What is being asked
Every entry below should be written out again exactly.

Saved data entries
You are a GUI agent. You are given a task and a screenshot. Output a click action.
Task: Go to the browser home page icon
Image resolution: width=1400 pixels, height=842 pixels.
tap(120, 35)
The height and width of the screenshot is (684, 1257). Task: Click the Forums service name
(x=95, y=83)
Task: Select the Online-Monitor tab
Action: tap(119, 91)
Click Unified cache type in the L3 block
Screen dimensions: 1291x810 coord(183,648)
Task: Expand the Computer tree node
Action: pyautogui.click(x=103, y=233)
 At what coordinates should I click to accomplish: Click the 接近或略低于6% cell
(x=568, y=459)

Response below
You are a GUI agent. You are given a task and a screenshot. Output a click action.
Task: Go to the browser home page icon
Image resolution: width=1400 pixels, height=842 pixels.
tap(120, 35)
The height and width of the screenshot is (684, 1257). Task: Click the Forums service name
(x=95, y=83)
Task: Select the Online-Monitor tab
Action: tap(119, 91)
Click Unified cache type in the L3 block
Screen dimensions: 1291x810 coord(183,648)
Task: Expand the Computer tree node
Action: pyautogui.click(x=103, y=233)
 At what coordinates should I click to accomplish: Click the 接近或略低于6% cell
(x=568, y=459)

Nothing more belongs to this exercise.